Soldiers, several 'rebels' killed in Afghanistan

Other News Materials 17 June 2009 03:09 (UTC +04:00)

Two Afghan soldiers and several suspected militants were killed in fighting and raids across insurgency-hit Afghanistan, authorities said Tuesday, according to AP.

The soldiers, from the US-trained Afghan army, died after their patrol was attacked by rebels in the northeastern province of Kunduz on Monday, the defence ministry said in a statement.

Three militants were also killed during "very intense fighting," the statement said. Eight rebels were injured and four others captured, it added.

Kunduz, where hundreds of German troops have deployed under a UN-mandated force that arrived in Afghanistan in 2001, has seen a surge in militant violence in recent months as have other parts of Afghanistan.

Most insurgent attacks are however concentrated in the south and east of the country.

Several suspected militants were killed in operations on Monday by Afghan and US-led military forces in the country's south, a joint statement by the US-led force and Afghan defence ministry said.

Some had opened fire at the troops searching a compound in the province of Helmand -- a flashpoint in the Taliban-led insurgency -- and were killed in return fire, the forces said.

And "several individuals were killed when they brandished knives and attempted to assault the force despite warnings to cooperate," they said.

The men were armed only with knives and not guns, a US military official confirmed.

The troops seized weapons, ammunition and drugs -- including 17 bags of black tar opium, the statement added.
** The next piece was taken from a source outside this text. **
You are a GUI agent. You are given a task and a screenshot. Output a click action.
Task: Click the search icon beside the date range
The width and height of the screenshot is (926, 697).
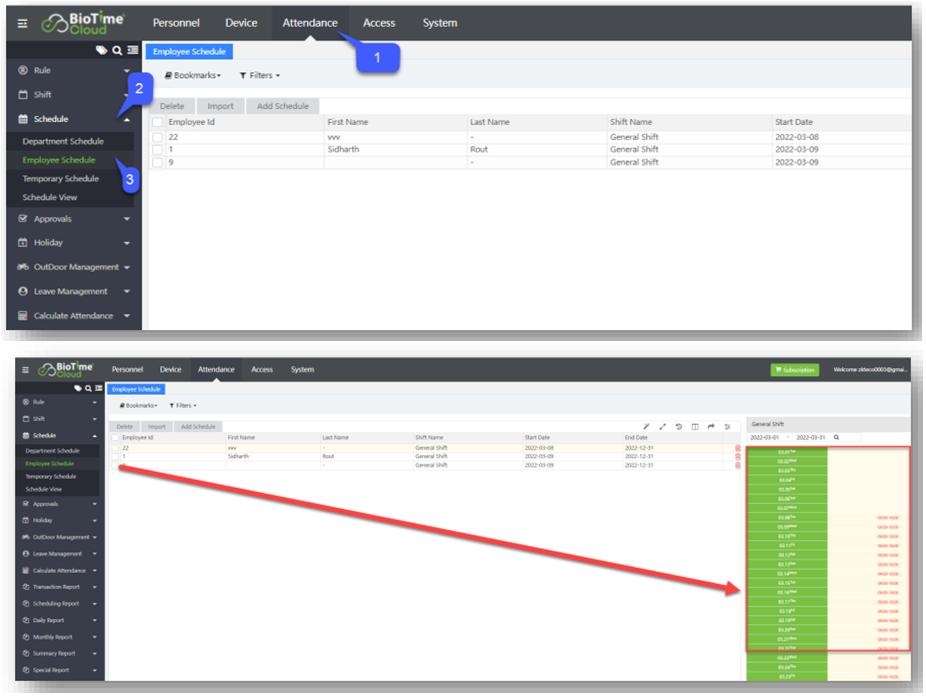coord(836,437)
Helmand is the main producer of Afghanistan's opium, which is used to make heroin that is exported to Central Asia, Europe and the Middle East.

Afghan Interior Minister Mohammad Anif Atmar said Sunday that up to 30 percent of the insurgents' funds came from the illicit Afghan drugs trade, illegal taxes and extortion.

The remainder was from international "terrorist" groups and foreign governments, he said, without providing names.

Insurgent attacks have reached record levels this year, officials say, adding to concerns about the security of August 20 presidential and provincial council elections, for which campaigning was launched Tuesday.

Thousands of international military reinforcements are deploying to back-up Afghan forces securing candidates and the voting process.

There are nearly 90,000 international -- mainly American -- troops in Afghanistan fighting a worsening Taliban insurgency and helping to train Afghan security forces.